RDCongo: Escolha de primeiro-ministro bloqueia execução do Acordo de São Silvestre

“Ainda há um desacordo sobre o modo de designação do futuro primeiro-ministro, o papel da CENCO na transição, o cronograma e atribuição dos ministérios”, reconheceu Marcel Utembi, presidente da Conferencia Episcopal Nacional do Congo (CENCO), mediador na crise politica na Republica Democrática do Congo (RDC).

A Maioria Presidencial insiste que uma proposta com cinco nomes para a chefia do governo deve ser apresentada ao presidente Joseph Kabila, enquanto o Rassemblement, plataforma da oposição, defende que segundo o Acordo de São Silvestre, assinado a 31 de Dezembro, cabe à oposição indicar o nome do primeiro-ministro.
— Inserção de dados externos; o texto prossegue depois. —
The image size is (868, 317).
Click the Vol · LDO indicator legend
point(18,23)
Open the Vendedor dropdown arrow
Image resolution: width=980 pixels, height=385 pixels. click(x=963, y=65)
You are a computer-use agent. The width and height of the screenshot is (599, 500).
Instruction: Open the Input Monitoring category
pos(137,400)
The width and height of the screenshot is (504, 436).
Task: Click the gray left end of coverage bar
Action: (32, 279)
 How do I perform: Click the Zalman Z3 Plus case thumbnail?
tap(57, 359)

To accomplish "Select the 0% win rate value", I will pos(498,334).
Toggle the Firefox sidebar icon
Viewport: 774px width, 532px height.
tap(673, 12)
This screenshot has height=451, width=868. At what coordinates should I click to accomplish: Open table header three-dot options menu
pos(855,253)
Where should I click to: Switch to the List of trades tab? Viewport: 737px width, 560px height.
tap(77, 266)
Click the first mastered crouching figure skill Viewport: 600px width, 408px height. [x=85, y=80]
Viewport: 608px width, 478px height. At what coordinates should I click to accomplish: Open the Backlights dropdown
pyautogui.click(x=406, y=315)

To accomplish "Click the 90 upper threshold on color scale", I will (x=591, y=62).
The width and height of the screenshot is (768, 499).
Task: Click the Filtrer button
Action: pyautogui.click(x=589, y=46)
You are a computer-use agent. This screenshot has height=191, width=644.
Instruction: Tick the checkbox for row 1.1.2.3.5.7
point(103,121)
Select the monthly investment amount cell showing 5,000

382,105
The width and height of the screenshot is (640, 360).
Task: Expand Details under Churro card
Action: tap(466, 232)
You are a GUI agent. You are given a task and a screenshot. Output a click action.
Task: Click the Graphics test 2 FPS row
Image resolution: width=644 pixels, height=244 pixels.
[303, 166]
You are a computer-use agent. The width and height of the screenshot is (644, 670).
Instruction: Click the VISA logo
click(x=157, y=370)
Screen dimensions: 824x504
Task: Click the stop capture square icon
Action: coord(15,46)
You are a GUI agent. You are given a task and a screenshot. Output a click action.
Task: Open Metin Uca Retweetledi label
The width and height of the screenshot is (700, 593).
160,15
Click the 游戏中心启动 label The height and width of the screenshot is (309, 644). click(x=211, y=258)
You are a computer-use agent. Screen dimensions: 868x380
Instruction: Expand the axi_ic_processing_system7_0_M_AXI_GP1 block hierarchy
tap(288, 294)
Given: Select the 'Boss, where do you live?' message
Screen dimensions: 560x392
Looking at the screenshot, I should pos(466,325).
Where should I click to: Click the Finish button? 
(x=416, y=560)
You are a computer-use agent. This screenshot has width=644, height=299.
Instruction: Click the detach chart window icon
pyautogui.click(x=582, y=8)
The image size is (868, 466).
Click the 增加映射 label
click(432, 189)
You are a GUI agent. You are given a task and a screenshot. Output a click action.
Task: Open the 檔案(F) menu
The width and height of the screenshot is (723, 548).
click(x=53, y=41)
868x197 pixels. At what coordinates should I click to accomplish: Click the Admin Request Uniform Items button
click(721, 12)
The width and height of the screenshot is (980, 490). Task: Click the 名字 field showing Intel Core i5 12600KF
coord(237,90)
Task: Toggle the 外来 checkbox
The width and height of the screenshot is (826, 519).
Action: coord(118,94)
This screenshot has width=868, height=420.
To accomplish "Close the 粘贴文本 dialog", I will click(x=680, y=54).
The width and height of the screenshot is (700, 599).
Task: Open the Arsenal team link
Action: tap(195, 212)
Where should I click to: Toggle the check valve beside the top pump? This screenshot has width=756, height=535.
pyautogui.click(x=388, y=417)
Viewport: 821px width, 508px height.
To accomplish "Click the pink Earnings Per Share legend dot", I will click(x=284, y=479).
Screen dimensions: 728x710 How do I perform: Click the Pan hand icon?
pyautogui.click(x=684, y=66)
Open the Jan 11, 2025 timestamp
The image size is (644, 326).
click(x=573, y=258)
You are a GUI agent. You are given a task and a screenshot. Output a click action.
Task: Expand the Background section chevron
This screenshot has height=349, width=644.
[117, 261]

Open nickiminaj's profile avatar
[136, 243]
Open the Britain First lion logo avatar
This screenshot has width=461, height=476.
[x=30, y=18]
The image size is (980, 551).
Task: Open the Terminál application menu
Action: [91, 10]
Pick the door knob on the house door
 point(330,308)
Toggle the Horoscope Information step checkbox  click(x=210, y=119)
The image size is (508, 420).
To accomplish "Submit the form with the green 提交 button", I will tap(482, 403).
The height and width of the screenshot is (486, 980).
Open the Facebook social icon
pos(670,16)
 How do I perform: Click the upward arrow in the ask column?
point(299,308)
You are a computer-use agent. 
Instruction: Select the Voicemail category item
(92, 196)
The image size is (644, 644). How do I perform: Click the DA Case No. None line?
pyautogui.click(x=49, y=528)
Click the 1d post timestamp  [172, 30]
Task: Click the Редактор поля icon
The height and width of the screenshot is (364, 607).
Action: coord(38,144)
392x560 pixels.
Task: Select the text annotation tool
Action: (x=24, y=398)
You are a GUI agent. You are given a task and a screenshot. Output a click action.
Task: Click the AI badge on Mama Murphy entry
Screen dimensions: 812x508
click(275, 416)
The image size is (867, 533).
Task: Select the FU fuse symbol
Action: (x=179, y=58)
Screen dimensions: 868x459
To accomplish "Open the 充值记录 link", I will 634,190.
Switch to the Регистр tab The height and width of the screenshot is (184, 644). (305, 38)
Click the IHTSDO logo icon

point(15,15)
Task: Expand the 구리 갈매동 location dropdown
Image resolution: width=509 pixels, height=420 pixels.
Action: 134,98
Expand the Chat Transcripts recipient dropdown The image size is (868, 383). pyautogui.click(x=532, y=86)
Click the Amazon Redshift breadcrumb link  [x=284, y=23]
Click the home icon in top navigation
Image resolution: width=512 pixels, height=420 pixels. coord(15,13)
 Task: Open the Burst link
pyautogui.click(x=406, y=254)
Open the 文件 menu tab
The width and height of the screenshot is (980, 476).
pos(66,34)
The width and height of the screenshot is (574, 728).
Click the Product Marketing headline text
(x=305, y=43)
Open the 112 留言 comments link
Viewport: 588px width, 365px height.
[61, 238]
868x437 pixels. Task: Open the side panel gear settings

Por outro lado, a Maioria Presidencial quer que a CENCO termine o seu papel como mediador logo após a conclusão da primeira fase de aplicação do Acordo, mas o Rassemblement insiste que os bispos devem continuar a acompanhar o processo assim como a sua aplicação.

A alimentar a crescente crispação entre as duas parte, o primeiro-ministro congolês, Samy Badibanga, nomeado a 19 de dezembro por Joseph Kabila, garante que não vai se demitir, apesar de alguns membros do seu governo terem assinado o Acordo de São Silvestre.